For example, in a sentence like "John works at Google and lives in San Francisco," NER can extract the entities "John" as a person, "Google" as an organization, and "San Francisco" as a location.

NER is accomplished by using machine learning algorithms such as Conditional Random Fields (CRFs) and Recurrent Neural Networks (RNNs) to label the entities in text. These algorithms are trained on large datasets that are manually annotated with named entities.
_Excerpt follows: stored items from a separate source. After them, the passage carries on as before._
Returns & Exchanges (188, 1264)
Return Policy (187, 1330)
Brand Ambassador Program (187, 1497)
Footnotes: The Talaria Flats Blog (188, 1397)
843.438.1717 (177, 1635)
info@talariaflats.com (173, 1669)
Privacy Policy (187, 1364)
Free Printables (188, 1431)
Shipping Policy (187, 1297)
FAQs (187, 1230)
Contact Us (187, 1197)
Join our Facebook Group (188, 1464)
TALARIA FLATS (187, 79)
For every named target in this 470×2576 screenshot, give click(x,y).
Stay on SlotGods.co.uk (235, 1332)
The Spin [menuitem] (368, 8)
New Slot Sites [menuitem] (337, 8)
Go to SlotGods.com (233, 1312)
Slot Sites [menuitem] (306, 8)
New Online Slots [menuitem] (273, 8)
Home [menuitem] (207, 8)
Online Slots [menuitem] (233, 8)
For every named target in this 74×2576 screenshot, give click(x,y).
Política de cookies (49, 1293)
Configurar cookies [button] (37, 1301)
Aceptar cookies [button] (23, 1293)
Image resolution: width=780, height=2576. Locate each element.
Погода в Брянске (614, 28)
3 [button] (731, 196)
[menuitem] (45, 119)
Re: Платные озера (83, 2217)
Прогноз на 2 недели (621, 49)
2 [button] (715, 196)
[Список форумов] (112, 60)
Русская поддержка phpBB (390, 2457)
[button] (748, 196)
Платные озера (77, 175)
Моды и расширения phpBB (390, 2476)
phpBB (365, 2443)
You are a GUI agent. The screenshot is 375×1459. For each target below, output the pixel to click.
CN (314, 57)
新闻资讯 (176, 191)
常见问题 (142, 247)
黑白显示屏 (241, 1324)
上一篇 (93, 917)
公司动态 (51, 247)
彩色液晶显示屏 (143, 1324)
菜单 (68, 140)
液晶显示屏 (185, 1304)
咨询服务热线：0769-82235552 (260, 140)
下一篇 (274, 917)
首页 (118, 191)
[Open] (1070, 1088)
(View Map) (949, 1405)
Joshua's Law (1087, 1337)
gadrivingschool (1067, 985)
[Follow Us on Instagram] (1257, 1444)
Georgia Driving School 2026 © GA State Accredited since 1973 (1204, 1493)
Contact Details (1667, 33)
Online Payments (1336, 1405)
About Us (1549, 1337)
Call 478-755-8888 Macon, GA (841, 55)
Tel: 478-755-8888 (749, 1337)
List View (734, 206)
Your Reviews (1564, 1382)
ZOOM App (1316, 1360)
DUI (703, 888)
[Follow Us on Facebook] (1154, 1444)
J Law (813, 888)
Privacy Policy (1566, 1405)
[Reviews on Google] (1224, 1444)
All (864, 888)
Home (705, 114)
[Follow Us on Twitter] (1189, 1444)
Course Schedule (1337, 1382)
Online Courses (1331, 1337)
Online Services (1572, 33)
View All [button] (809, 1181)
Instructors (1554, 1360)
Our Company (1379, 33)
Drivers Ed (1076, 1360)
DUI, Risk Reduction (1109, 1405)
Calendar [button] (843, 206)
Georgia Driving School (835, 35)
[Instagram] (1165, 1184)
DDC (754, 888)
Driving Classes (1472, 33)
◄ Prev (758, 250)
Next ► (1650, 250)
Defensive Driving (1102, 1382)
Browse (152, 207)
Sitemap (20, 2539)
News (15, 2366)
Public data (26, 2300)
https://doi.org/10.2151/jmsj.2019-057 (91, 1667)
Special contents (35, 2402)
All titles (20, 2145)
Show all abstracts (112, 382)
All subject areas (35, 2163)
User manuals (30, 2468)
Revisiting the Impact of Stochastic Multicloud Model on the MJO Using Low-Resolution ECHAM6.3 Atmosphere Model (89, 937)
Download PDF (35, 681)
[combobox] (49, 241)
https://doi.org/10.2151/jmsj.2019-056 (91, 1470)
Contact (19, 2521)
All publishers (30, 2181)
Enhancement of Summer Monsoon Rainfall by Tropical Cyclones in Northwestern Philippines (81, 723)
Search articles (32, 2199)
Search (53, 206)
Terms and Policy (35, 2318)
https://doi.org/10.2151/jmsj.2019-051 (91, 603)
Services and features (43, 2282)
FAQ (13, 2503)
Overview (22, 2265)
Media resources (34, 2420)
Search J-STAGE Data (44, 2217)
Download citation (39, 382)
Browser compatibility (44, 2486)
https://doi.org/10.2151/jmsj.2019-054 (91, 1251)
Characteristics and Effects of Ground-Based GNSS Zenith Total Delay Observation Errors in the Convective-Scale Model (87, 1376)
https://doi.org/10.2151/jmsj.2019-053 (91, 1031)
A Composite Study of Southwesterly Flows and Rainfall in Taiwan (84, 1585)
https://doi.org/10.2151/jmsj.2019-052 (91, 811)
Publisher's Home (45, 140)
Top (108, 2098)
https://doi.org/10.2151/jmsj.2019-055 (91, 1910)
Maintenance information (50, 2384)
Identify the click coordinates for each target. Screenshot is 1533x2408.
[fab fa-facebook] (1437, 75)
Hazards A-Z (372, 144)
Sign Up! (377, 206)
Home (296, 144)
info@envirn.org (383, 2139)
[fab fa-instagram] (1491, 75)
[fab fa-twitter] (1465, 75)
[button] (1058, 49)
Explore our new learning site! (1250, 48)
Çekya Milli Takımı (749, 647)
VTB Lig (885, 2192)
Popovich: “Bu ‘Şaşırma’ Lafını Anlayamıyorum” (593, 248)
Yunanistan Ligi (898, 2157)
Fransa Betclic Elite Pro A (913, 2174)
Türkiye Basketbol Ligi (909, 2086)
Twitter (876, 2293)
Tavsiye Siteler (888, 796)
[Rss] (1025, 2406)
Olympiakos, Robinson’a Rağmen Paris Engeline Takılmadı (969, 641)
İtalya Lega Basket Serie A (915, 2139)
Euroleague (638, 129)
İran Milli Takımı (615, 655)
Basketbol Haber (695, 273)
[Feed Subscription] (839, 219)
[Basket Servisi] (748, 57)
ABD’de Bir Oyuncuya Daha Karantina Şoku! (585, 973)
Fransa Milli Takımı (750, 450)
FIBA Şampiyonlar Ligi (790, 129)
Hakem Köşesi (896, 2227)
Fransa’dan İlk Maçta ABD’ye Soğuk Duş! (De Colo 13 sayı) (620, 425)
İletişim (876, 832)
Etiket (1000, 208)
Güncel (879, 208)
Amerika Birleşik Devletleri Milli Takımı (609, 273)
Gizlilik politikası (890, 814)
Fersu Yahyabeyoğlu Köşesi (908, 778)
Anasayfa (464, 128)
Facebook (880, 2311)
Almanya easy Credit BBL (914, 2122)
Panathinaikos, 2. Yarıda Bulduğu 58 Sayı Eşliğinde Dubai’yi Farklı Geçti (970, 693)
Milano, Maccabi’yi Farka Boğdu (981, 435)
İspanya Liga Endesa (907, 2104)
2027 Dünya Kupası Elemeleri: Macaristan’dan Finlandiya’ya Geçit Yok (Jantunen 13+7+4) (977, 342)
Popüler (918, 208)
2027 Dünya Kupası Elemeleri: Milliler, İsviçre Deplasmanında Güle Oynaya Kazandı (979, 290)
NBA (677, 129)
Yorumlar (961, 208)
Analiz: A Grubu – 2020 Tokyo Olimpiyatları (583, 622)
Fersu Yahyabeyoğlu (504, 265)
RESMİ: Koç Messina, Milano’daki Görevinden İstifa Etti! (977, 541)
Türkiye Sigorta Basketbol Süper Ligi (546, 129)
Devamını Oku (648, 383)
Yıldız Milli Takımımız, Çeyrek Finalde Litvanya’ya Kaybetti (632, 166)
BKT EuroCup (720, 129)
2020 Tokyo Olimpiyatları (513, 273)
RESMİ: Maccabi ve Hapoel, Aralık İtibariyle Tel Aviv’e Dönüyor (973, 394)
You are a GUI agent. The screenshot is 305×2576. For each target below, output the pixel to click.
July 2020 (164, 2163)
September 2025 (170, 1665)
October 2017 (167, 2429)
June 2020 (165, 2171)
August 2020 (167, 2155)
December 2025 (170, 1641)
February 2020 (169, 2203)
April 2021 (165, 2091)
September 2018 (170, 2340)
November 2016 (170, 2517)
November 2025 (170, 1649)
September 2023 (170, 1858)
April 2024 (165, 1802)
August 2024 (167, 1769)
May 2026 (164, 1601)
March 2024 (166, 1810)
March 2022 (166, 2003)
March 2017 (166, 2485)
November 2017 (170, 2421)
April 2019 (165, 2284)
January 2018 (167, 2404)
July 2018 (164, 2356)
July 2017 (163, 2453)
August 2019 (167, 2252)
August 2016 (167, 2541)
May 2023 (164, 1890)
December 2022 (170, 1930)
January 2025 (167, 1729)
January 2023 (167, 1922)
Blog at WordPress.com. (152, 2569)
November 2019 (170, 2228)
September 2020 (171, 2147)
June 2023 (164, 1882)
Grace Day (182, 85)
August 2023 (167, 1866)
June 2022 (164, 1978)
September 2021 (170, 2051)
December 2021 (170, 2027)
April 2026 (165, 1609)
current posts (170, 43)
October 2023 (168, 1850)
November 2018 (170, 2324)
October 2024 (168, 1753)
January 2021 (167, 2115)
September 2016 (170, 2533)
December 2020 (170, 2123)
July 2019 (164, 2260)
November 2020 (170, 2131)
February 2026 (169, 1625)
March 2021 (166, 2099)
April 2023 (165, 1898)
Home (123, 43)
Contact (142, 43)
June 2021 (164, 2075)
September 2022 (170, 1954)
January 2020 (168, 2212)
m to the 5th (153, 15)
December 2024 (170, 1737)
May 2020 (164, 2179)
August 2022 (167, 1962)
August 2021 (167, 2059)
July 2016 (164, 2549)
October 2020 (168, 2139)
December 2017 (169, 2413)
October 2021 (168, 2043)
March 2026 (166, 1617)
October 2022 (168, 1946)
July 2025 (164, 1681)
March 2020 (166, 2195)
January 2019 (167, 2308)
Overall, NER is a critical tool for extracting meaningful information from unstructured text, and it has numerous applications across various industries. 

In [1]:
# Perform standard imports
import spacy
nlp = spacy.load('en_core_web_sm')

In [2]:
# Write a function to display basic entity info
def show_ents(doc):
    if doc.ents:
        for ent in doc.ents:
            print(ent.text+' - '+ent.label_+' - '+str(spacy.explain(ent.label_)))
        else:
            print('No named entities found.')

In [3]:
doc = nlp(u'Hi, everyone in Ashiqur Rahman')

In [4]:
show_ents(doc)

Ashiqur Rahman - GPE - Countries, cities, states
No named entities found.


In [5]:
doc2 = nlp(u'May i go to Bangladesh or Canada, next month to see the virous report?')
show_ents(doc2)

Bangladesh - GPE - Countries, cities, states
Canada - GPE - Countries, cities, states
next month - DATE - Absolute or relative dates or periods
No named entities found.


### Adding named entity to a span

In [7]:
doc = nlp(u'Ashiqur to build a u.k factory for $6 million')
show_ents(doc)

u.k - GPE - Countries, cities, states
$6 million - MONEY - Monetary values, including unit
No named entities found.


In [8]:
from spacy.tokens import Span

# Get the hash value of the org entity label
org = doc.vocab.strings[u'PERSON']

#Create a span for the new entity
new_ent = Span(doc, 0,1, label=org)

# Add the entity to the existing doc object
doc.ents = list(doc.ents)+[new_ent]

In [9]:
show_ents(doc)

Ashiqur - PERSON - People, including fictional
u.k - GPE - Countries, cities, states
$6 million - MONEY - Monetary values, including unit
No named entities found.


### Visualizing named entities


In [10]:
import spacy
nlp = spacy.load('en_core_web_sm')

In [11]:
from spacy import displacy

In [12]:
doc = nlp(u'Over the last quarter Apple sold nearly 20 thousand iPhone for a profit of $10 million.')
displacy.render(doc, style='ent', jupyter=True)